- **PROBLEM TO WORK ON**:
Change "FEDERAL HIGHWAY" to "MAIN ROAD" throughout the part of the records that opens with the line containing "Tap the smaller right PETRONAS label" and closes with the line containing "tap(406, 443)". Return only those lines, with nothing else altered.

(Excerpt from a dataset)
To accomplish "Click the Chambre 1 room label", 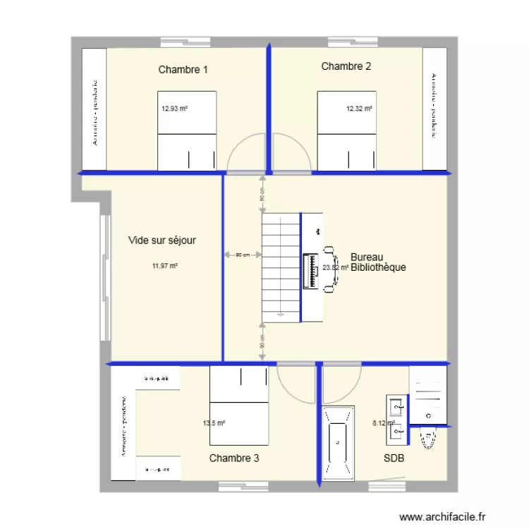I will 183,69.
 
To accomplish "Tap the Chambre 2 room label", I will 346,66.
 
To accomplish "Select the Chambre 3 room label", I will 234,458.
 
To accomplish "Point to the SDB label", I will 394,458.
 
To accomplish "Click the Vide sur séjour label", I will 162,241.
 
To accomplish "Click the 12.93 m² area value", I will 174,109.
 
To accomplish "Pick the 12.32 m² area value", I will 359,109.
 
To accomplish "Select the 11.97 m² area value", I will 164,266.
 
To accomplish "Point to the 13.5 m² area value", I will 214,423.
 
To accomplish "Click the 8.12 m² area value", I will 384,423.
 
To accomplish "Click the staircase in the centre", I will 281,267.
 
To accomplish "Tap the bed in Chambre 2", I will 346,130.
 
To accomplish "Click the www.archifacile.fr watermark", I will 443,517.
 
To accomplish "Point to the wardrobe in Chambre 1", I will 94,109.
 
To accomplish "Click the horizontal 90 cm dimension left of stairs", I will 242,255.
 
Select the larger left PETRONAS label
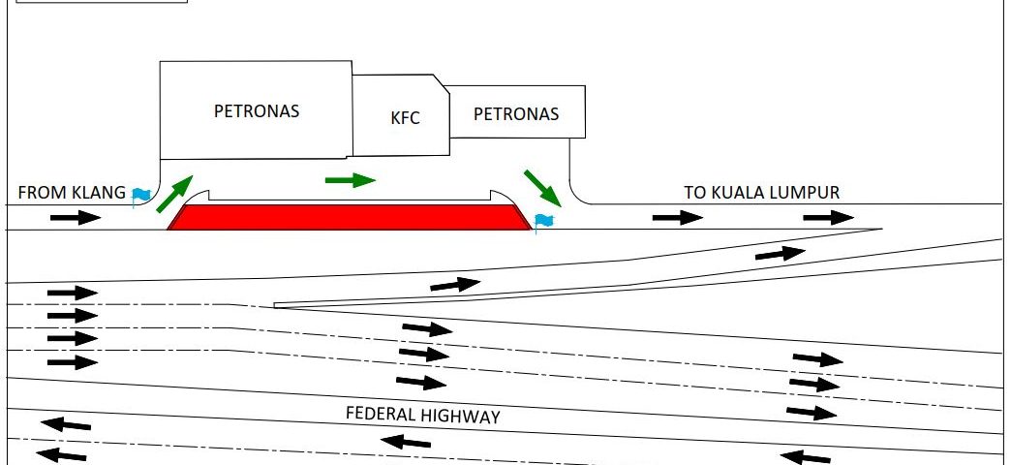tap(257, 110)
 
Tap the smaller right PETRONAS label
tap(516, 113)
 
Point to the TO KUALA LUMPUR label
tap(761, 192)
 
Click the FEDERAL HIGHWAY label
tap(423, 416)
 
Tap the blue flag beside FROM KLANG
tap(141, 196)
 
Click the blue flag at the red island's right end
tap(543, 223)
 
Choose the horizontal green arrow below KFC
tap(350, 179)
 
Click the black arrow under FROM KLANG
tap(76, 218)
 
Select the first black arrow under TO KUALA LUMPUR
tap(678, 218)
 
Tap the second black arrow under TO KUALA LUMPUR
tap(829, 218)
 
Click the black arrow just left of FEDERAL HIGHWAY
tap(66, 423)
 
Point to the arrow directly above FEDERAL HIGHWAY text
tap(421, 382)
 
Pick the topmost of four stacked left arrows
tap(73, 292)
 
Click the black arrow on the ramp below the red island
tap(455, 285)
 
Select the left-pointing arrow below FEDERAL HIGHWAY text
tap(406, 443)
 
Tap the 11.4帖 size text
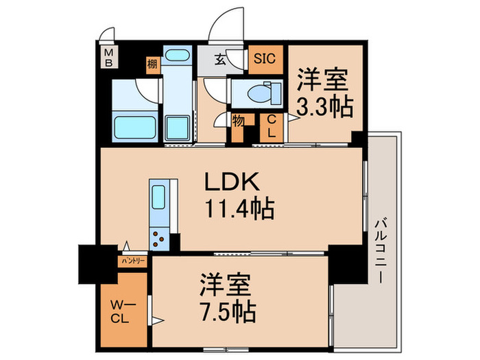click(237, 206)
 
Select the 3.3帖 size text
click(324, 106)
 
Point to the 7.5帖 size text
click(228, 313)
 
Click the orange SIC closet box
click(264, 58)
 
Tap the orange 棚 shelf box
click(152, 65)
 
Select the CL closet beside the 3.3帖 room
click(272, 128)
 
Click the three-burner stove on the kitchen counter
click(159, 239)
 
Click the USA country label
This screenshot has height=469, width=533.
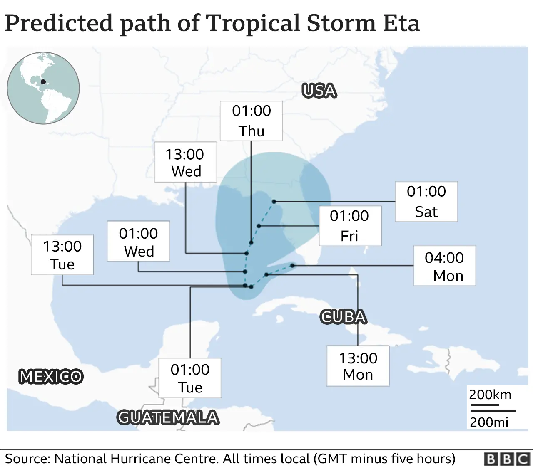(x=319, y=91)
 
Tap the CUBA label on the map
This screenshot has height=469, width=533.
(x=343, y=317)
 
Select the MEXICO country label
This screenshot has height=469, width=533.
(x=51, y=377)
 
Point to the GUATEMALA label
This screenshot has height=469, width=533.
(x=168, y=417)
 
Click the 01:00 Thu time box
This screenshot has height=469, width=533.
(x=251, y=121)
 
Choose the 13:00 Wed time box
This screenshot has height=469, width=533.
(x=185, y=162)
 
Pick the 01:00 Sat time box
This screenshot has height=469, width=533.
(x=426, y=202)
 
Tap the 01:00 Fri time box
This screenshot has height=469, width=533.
(x=350, y=226)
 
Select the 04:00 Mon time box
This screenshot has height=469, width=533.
(x=444, y=266)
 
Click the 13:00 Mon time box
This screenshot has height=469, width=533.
(x=358, y=366)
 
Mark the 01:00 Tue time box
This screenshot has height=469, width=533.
(x=190, y=378)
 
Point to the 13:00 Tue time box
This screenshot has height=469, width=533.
(x=62, y=255)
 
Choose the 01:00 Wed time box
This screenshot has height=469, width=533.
(x=138, y=242)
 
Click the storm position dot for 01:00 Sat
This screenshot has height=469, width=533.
(x=274, y=202)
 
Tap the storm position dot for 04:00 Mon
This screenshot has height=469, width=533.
(x=292, y=265)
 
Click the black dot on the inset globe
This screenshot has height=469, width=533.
(x=43, y=82)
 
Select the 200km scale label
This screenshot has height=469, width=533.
(x=490, y=395)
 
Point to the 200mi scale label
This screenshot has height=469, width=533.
(x=489, y=422)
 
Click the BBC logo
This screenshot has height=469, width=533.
(x=506, y=459)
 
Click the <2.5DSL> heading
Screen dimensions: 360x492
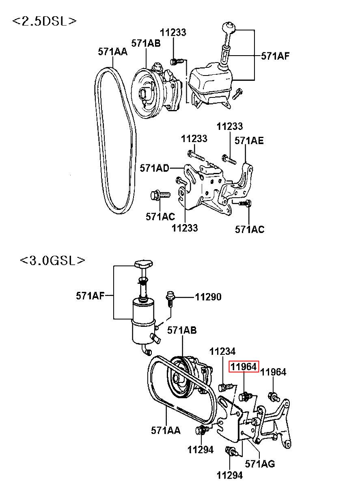(44, 21)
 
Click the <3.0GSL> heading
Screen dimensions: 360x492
(52, 261)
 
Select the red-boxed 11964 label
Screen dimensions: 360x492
(244, 367)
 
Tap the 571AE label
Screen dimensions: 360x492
(249, 140)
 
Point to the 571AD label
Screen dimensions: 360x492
(154, 168)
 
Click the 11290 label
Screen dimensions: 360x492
(208, 297)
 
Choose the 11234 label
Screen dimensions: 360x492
(222, 352)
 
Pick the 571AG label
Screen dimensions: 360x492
(260, 464)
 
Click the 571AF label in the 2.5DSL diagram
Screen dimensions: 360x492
(275, 56)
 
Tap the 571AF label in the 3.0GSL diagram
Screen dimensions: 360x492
(90, 296)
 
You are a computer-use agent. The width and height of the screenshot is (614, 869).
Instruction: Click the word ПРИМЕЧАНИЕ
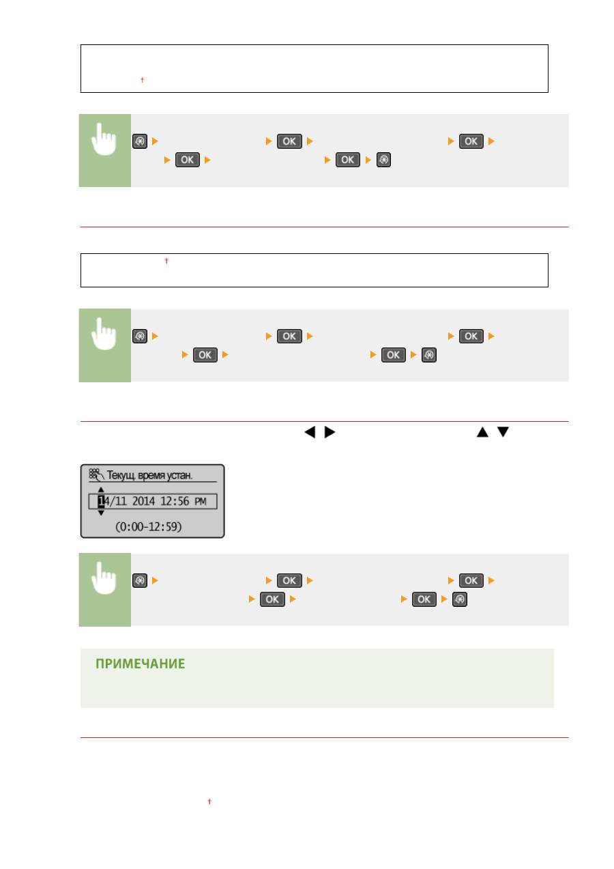point(140,664)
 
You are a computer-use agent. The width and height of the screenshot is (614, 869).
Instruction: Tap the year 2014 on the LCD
point(143,501)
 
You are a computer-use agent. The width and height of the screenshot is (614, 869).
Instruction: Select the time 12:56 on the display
point(175,501)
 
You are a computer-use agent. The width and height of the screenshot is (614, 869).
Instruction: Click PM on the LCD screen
point(200,502)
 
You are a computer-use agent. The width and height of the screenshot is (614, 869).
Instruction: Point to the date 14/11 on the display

- **THE OUTPUT**:
Tap the smaller right PETRONAS label
tap(516, 113)
 
Point to the TO KUALA LUMPUR label
tap(761, 192)
 
Click the MAIN ROAD label
tap(423, 416)
 
Tap the blue flag beside FROM KLANG
tap(141, 196)
 
Click the blue flag at the red island's right end
tap(543, 223)
 
Choose the horizontal green arrow below KFC
tap(350, 179)
 
Click the black arrow under FROM KLANG
tap(76, 218)
 
Select the first black arrow under TO KUALA LUMPUR
tap(678, 218)
 
Tap the second black arrow under TO KUALA LUMPUR
tap(829, 218)
 
Click the black arrow just left of MAIN ROAD
tap(66, 423)
 
Point to the arrow directly above MAIN ROAD text
tap(421, 382)
 
Pick the topmost of four stacked left arrows
tap(73, 292)
 
Click the black arrow on the ramp below the red island
tap(455, 285)
 
Select the left-pointing arrow below MAIN ROAD text
tap(406, 443)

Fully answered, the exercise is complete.